[TASK LIST]
a) Say whether each of these statements agrees with the merger disclosure, answering yes or no and quoting the words of the disclosure that decide it: (i) Neos is to survive the Merger as a wholly owned subsidiary of Aytu; (ii) the Merger Agreement was filed with a Form 8-K filed on December 10, 2020; (iii) the Promissory Note is a secured note.
b) Print the passage of the merger disclosure from "In connection with" up to and including "transactions contemplated therein.".
c) Give what comes next in the merger disclosure, continuing after its last sentence.

PROVIDED TEXT Start Marker

As previously disclosed, on December 10, 2020, Aytu BioScience, Inc. (“Aytu”), Neutron Acquisition Sub, Inc., a wholly owned subsidiary of Aytu and Neos Therapeutics, Inc. (the “Company” or “Neos”) entered into an Agreement and Plan of Merger (the “Merger Agreement”), whereby Neutron Acquisition Sub, Inc. will merge with and into Neos, with Neos surviving as a wholly owned subsidiary of Aytu (the “Merger”). Completion of the Merger is anticipated to occur as early as the end of the first quarter of 2021 and remains subject to customary closing conditions, including the adoption of the Merger Agreement by a majority of the holders of the outstanding shares of Neos common stock and the approval of the issuance of Aytu common stock by a majority of the votes cast by Aytu stockholders on the matter, and certain other conditions. The details of the Merger and the Merger Agreement were previously disclosed in, and the Merger Agreement was filed with, the Company’s Form 8-K filed on December 11, 2020. Capitalized terms not defined herein shall have the meanings ascribed to them in the Merger Agreement.
In connection with the execution of the Merger Agreement, Neos concurrently entered into a commitment letter for an unsecured convertible note (the “Promissory Note”) for Aytu BioScience, Inc. (“Aytu”) to provide financing to Neos in an aggregate amount of up to $5,000,000, subject to receipt of approval from The Nasdaq Stock Market (“Nasdaq”) with respect to the convertible note and the transactions contemplated therein.

PROVIDED TEXT End Marker
RECORDS SHOWN Start Marker

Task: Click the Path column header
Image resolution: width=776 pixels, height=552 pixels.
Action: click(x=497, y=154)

RECORDS SHOWN End Marker
RECORDS SHOWN Start Marker

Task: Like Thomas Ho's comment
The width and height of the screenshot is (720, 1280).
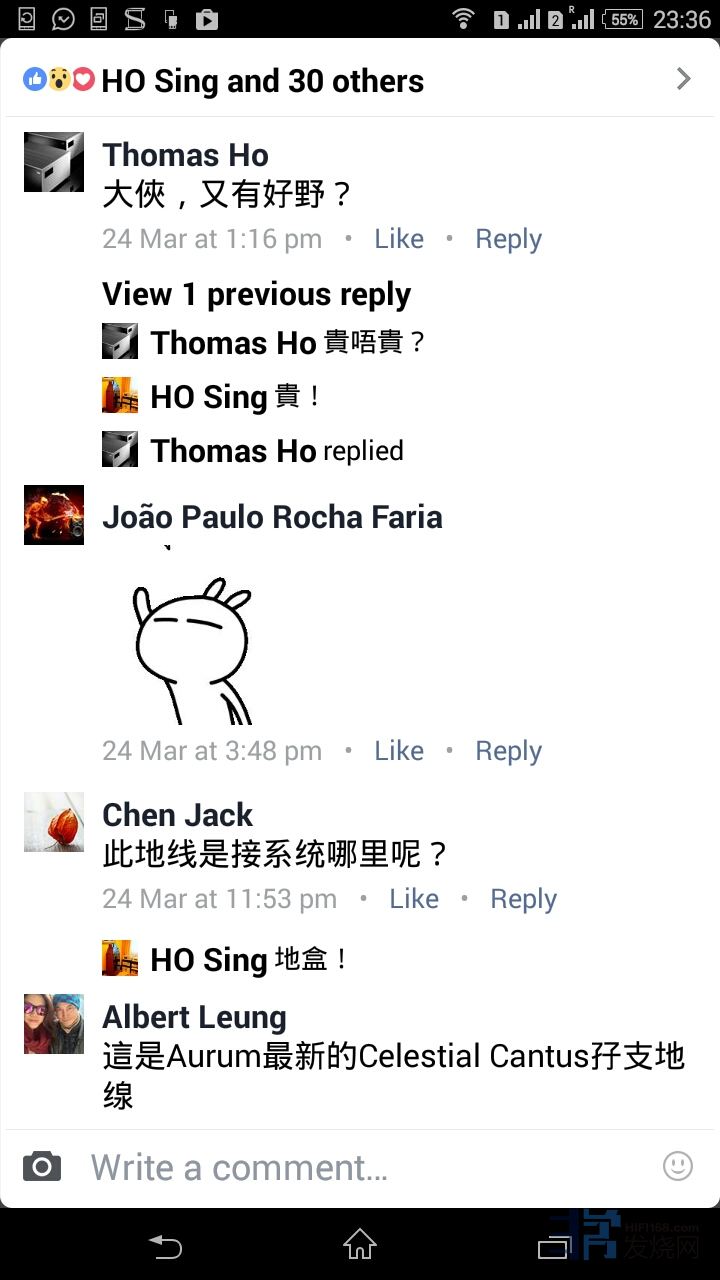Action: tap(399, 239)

RECORDS SHOWN End Marker

[TASK-BY-TASK OUTPUTS]
a)
(i) Yes: "with Neos surviving as a wholly owned subsidiary of Aytu"
(ii) No: "the Company’s Form 8-K filed on December 11, 2020"
(iii) No: "a commitment letter for an unsecured convertible note"

b)
In connection with the execution of the Merger Agreement, Neos concurrently entered into a commitment letter for an unsecured convertible note (the “Promissory Note”) for Aytu BioScience, Inc. (“Aytu”) to provide financing to Neos in an aggregate amount of up to $5,000,000, subject to receipt of approval from The Nasdaq Stock Market (“Nasdaq”) with respect to the convertible note and the transactions contemplated therein.

c)
Following receipt of the aforementioned approval from Nasdaq, on February 8, 2021, the Company issued the Promissory Note to Aytu without incurring any indebtedness thereunder. If indebtedness is incurred, interest will accrue on any principal amount outstanding under the note at a rate of 6.0% per annum, compounding monthly beginning in February 2021. If an event of default has occurred and is continuing, the interest rate then in effect will be increased by 2.0% per annum, and all overdue obligations under the note will bear interest at the interest rate in effect at such time plus the additional 2.0% per annum. Aytu’s rights under the note, including rights to payment, are subordinated to the rights of Neos’s existing senior lenders. The maturity date of the note is the earlier of the acceleration of the obligations evidenced thereby and November 7, 2022.
If drawn down on, the convertible note will be cancelled in the event the Merger is consummated. If the Merger is not consummated and the Merger Agreement is terminated, at any time beginning 30 days following such termination, Aytu will have the right to elect to convert principal and accrued interest amounts outstanding under the note at a conversion price equal to the greater of $0.50 per Neos share or 90% of Neos’ then current share price (calculated based on a volume weighted average price per share for the thirty (30) trading days immediately preceeding). Aytu’s ability to convert the note is subject to a customary exchange cap, under which no shares may be issued by Neos to the extent such issuance (together with all previous issuances under the note) would exceed 19.9% of Neos’s outstanding common stock as of the date the note is issued. Alternatively, at Aytu’s option, it may acquire shares in excess of such exchange cap if it elects to increase the conversion price with respect to any given conversion such that Nasdaq would deem such conversion price to be at least the Minimum Price for purposes of Nasdaq listing Rule 5635(d). In addition, Aytu may not acquire common stock upon conversion of the note to the extent such acquisition would result in Aytu’s beneficial ownership of Neos’s common stock exceeding 9.985% of Neos’s total outstanding shares of common stock at such time.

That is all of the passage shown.